ESTRATTO DELLA PAGINA »
----------

XIV LEGISLATURA

PROGETTO DI LEGGE - N. 48




        Onorevoli Colleghi! - La nascita di un figlio è diventato un costo spesso insostenibile per la famiglia media italiana. Infatti, la decisione delle famiglie di avere pochi figli non è più una scelta, ma è diventata una necessità poiché i costi per il mantenimento, l'istruzione e l'educazione di un figlio, dalla nascita ai ventidue anni, si aggirano intorno ai 376 milioni di lire, per una coppia che possa contare su un reddito medio basso di 4 milioni di lire nette al mese, ed ai 790 milioni di lire, per genitori a reddito medio alto (8 milioni di lire nette al mese).
        L'Italia è diventata il Paese più vecchio del mondo, con un indice di natalità di 1,2 figli per donna, a causa di un crollo delle nascite dovuto prevalentemente al fatto che le famiglie scelgono di restare "micro" perché non possono contare su alcun tipo di aiuto dello Stato, né sotto forma di servizi (nidi, asili, doposcuola), né sotto forma di agevolazioni fiscali quali quelle previste in altri Paesi dell'Unione europea.
        In base ai dati dell'Istituto nazionale di statistica relativi all'anno 1999 il movimento naturale della popolazione in Italia (differenze tra nascite e morti) è risultato negativo per 33.841 unità. Il dato disaggregato per zone geografiche segnala un saldo positivo al sud (+36.693) ed uno negativo al centro (-19.209) ed al nord (-51.325).
        Mentre lo Stato contribuisce in vario modo a diverse forme di investimento, riconoscendone il valore sociale, non partecipa affatto all'investimento in "risorse umane", finalizzato al mantenimento ed allo sviluppo della "specie uomo".
        Purtroppo quello che appare evidente dell'attuale situazione è che essa sottende un modello di società che, tramite l'immigrazione extracomunitaria, punta a promuovere la necessaria mano d'opera per il sistema socio-economico, mettendo in realtà a dura prova il modello culturale e sociale delle nostre comunità.
        Malgrado la diffusa retorica sulla centralità della risorsa umana, secondo la normativa vigente chi investe su di essa non solo non viene minimamente aiutato, ma viene punito con una pressione fiscale regressiva.
        Inoltre, è necessario considerare che i trasferimenti pubblici sono esclusivamente a favore della componente "anziani" e "adulti disoccupati" mentre le componenti "minori" e "giovani e adulti inoccupati" sono a totale carico delle famiglie.
        E' dunque evidente l'iniquità di tale situazione: mentre al trasferimento del reddito verso chi non può lavorare contribuiscono tutti i lavoratori in proporzione ai loro redditi, indipendentemente dalle persone a carico, al trasferimento di reddito verso i minori contribuisce esclusivamente chi li ha a carico, subendo altresì la maggiore pressione fiscale delle imposte indirette.

----------

DATI FORNITI »
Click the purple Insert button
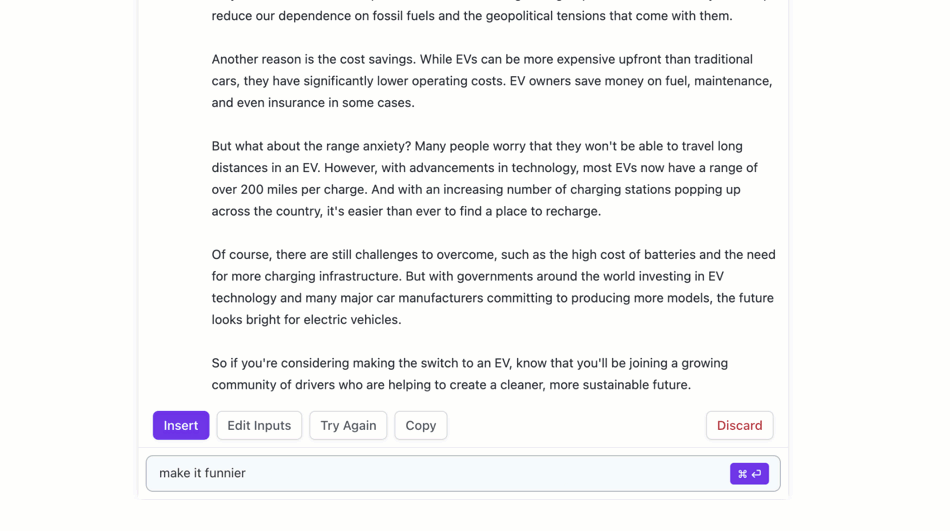 click(x=181, y=425)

----------

IL PROBLEMA » Riscrivi il passo dell'estratto che comincia con le parole contenenti "XIV LEGISLATURA" e finisce con "nette al mese).", cambiando "ventidue anni" in "diciotto anni". L'elenco non ha alcun legame con l'estratto.

RISPOSTA SCRITTA »
XIV LEGISLATURA

PROGETTO DI LEGGE - N. 48




        Onorevoli Colleghi! - La nascita di un figlio è diventato un costo spesso insostenibile per la famiglia media italiana. Infatti, la decisione delle famiglie di avere pochi figli non è più una scelta, ma è diventata una necessità poiché i costi per il mantenimento, l'istruzione e l'educazione di un figlio, dalla nascita ai diciotto anni, si aggirano intorno ai 376 milioni di lire, per una coppia che possa contare su un reddito medio basso di 4 milioni di lire nette al mese, ed ai 790 milioni di lire, per genitori a reddito medio alto (8 milioni di lire nette al mese).